### Your instructions
Count how many of the lines below contain the word "Expand", treating uppercase and lowercase as different, and reply with the number alone.

### Given records

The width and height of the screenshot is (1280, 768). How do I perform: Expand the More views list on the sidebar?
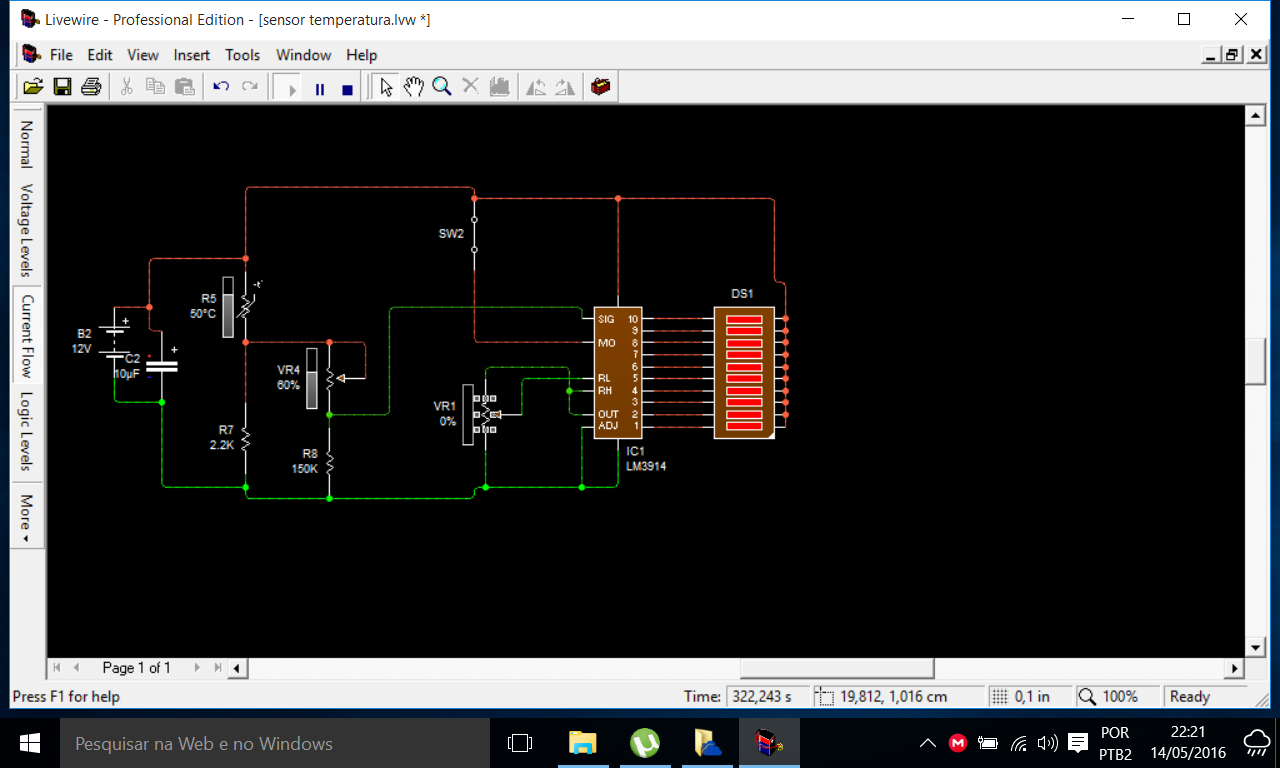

* * *

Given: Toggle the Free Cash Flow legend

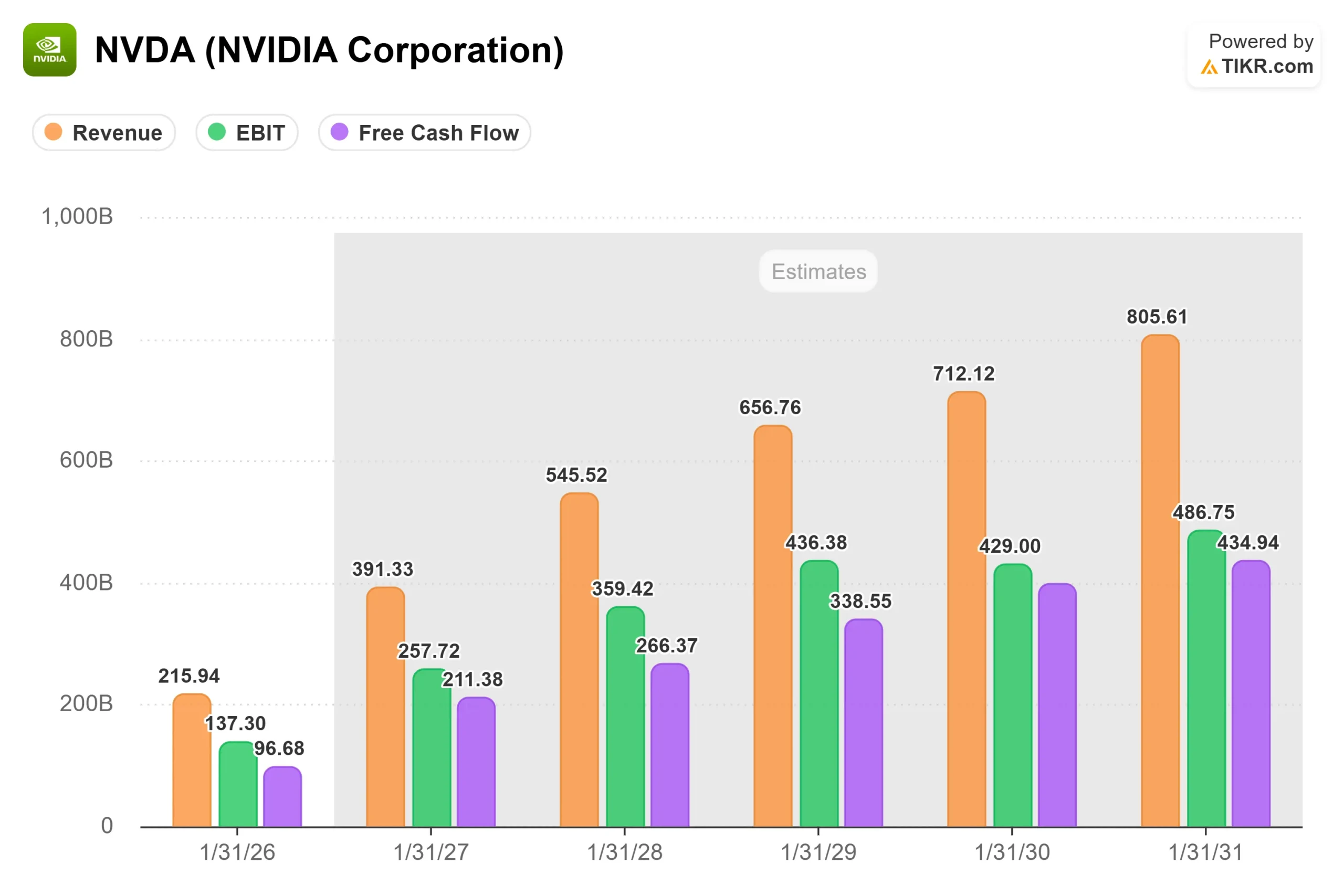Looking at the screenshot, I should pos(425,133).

==

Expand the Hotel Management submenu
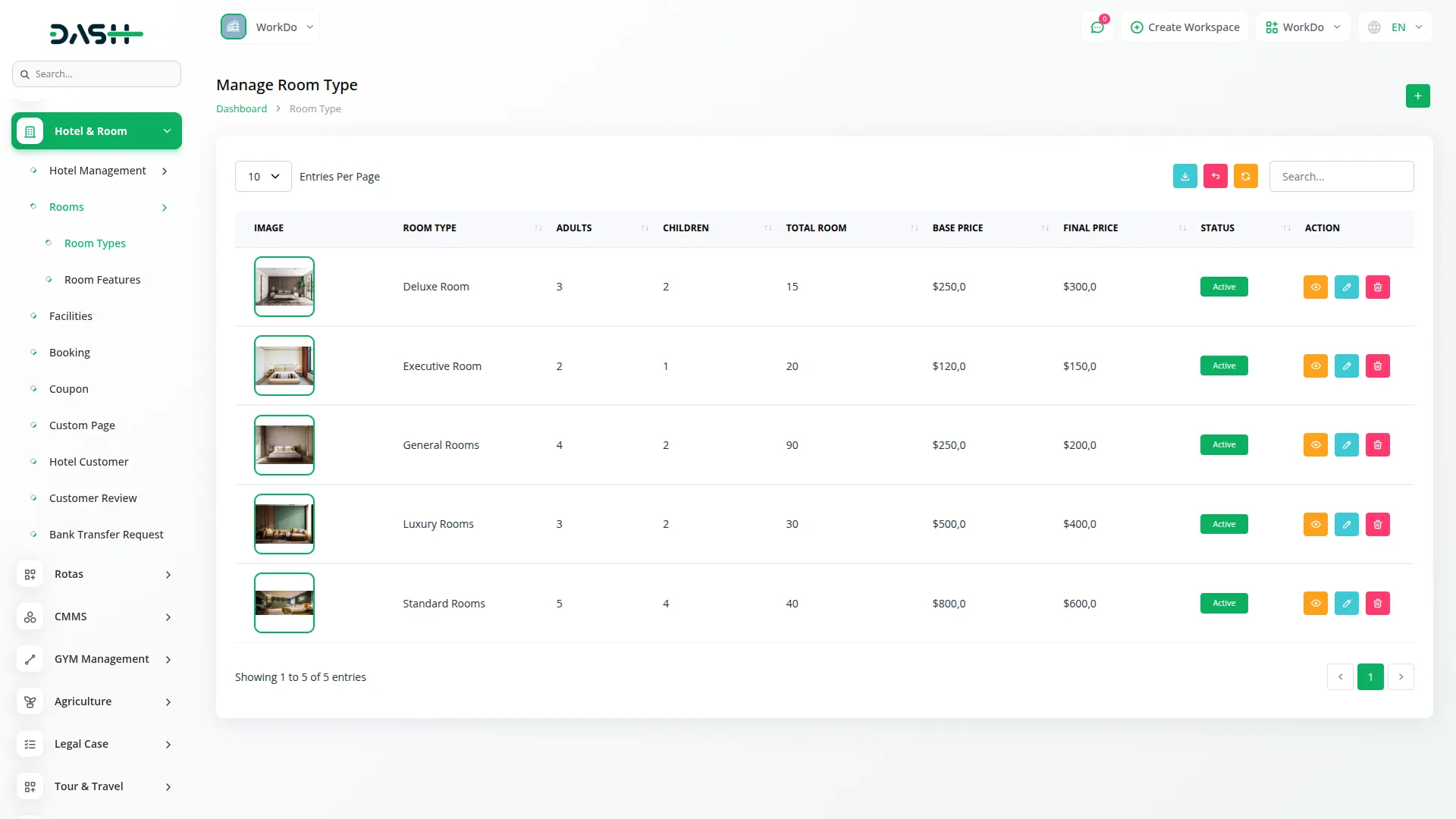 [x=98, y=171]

### Response to the exercise
2